C4 - Classic Clojure Compiler Contemplation

The first in a series of posts analyzing the Clojure (JVM/CLR) compiler. In this post, we look at the overall structure of the compiler.

The other posts in the series are:

C4: AST me anything - A tour of the AST nodes produced by the compiler
C4: Symbolic of what? - A little digression on what symbols represent
C4: ISeq clarity - How to analyze an ISeq
C4: Functional anatomy - How functions are implemented in Clojure
C4: fn*: talkin’ ‘bout my generation - Code-gen for functions
C4: Tag! You’re int! - Type analysis by the compiler
C4: Primitive urges - How primitive types are handled
C4: Inline skating - How inlining is used to optimize performance
C4: Key in-site - Keyword callsites
C4: Is there a protocol for that? - Protocol implementation
C4: A time for reflection – Reflection and dynamic callsites
C4: Out of control – Some points about flow of control and data in the compiler
C4: Some assembly required – Assembly generation for AOT compilation

The terms of discussion

Languages are often classified as interpreted or compiled. Languages with interpreters tend to process one form or statement at time. The interpreter reads a statement, analyzes it to produce a fairly high-level representation of the statemnt, typically in the form of an abstract syntax tree (AST). It then evaluates the statement by traversing the AST. Evaluation often makes incremental changes to the running environment, such as defining functions or creating bindings for variables.
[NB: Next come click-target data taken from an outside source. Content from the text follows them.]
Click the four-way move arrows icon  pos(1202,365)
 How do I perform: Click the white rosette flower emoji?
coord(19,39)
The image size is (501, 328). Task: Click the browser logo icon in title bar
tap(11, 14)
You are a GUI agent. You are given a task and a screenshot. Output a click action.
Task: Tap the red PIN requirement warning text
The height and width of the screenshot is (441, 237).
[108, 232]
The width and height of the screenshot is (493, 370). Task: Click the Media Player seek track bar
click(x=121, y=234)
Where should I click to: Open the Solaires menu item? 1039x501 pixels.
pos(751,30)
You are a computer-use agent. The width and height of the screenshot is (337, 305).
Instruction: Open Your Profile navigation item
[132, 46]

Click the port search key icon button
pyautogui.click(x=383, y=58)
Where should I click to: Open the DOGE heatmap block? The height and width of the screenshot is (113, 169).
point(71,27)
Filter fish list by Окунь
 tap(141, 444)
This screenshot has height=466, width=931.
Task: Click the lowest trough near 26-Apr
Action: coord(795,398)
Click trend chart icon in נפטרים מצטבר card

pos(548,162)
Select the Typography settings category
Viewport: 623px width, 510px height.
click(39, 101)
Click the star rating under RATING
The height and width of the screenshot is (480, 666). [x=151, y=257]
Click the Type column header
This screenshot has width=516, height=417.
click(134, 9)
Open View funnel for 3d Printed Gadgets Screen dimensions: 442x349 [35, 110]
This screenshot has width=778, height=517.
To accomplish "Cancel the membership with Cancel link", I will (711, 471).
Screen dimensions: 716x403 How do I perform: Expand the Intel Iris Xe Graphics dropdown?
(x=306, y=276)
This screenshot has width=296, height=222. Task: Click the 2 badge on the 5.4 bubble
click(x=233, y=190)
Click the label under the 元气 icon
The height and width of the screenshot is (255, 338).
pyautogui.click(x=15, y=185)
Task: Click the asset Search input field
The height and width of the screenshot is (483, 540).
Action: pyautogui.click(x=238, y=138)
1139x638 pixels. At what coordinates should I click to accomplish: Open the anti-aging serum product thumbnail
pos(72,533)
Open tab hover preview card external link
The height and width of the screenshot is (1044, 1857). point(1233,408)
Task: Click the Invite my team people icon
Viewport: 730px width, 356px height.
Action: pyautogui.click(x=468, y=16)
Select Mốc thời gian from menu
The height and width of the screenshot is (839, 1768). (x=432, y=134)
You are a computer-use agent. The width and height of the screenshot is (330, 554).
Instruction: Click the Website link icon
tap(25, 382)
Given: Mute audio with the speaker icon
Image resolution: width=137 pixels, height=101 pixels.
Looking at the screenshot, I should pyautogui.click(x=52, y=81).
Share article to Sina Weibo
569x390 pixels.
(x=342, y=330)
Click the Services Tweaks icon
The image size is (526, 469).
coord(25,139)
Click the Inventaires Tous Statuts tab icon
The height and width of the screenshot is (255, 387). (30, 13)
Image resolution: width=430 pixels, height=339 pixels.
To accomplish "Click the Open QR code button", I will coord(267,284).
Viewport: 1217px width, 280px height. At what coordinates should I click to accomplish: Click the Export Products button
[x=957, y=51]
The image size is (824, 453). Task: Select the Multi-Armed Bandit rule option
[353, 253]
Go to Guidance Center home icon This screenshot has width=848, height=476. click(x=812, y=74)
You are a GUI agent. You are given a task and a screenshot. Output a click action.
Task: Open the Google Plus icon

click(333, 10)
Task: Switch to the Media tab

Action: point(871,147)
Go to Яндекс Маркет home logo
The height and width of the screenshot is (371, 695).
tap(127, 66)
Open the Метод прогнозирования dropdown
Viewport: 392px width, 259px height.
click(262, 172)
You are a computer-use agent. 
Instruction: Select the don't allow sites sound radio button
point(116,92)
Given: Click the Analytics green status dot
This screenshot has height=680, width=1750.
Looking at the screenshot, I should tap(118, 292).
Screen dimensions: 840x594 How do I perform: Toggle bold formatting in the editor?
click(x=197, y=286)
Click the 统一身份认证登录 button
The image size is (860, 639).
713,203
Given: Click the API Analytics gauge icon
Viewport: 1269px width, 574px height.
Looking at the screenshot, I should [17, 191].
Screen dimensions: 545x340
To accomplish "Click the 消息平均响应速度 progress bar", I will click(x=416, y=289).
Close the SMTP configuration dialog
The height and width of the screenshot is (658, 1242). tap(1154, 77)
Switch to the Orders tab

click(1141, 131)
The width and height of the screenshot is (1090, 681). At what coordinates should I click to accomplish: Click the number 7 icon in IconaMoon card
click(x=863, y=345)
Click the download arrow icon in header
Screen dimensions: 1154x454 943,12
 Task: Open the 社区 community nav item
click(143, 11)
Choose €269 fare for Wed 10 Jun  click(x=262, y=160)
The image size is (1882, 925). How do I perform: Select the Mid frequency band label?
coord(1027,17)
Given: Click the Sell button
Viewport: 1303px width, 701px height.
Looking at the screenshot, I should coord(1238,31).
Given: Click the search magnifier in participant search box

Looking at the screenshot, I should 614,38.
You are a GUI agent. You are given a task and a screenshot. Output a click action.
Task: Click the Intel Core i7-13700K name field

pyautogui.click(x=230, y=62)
Compiled languages typically process an entire compilation unit–a file or perhaps multiple files making up a project. Analysis of the code produces an AST on which various semantic checks and embellishments are made. The compiler then generates code for an abstract machine, which is then optimized and translated into into some lower-level language, such as machine code or Java bytecodes or MSIL instructions. That output can be directly executed (byt the CPU or some excution engine such as the JVM or CLR).

In either case, the compiler or interpreter share certain steps:

Lexical analysis: take the stream of characters of the source code and output a stream of ‘tokens’.
Syntax analysis: Take the stream of tokens and determine its hierarchical structure, outputing an abstract syntax tree (AST).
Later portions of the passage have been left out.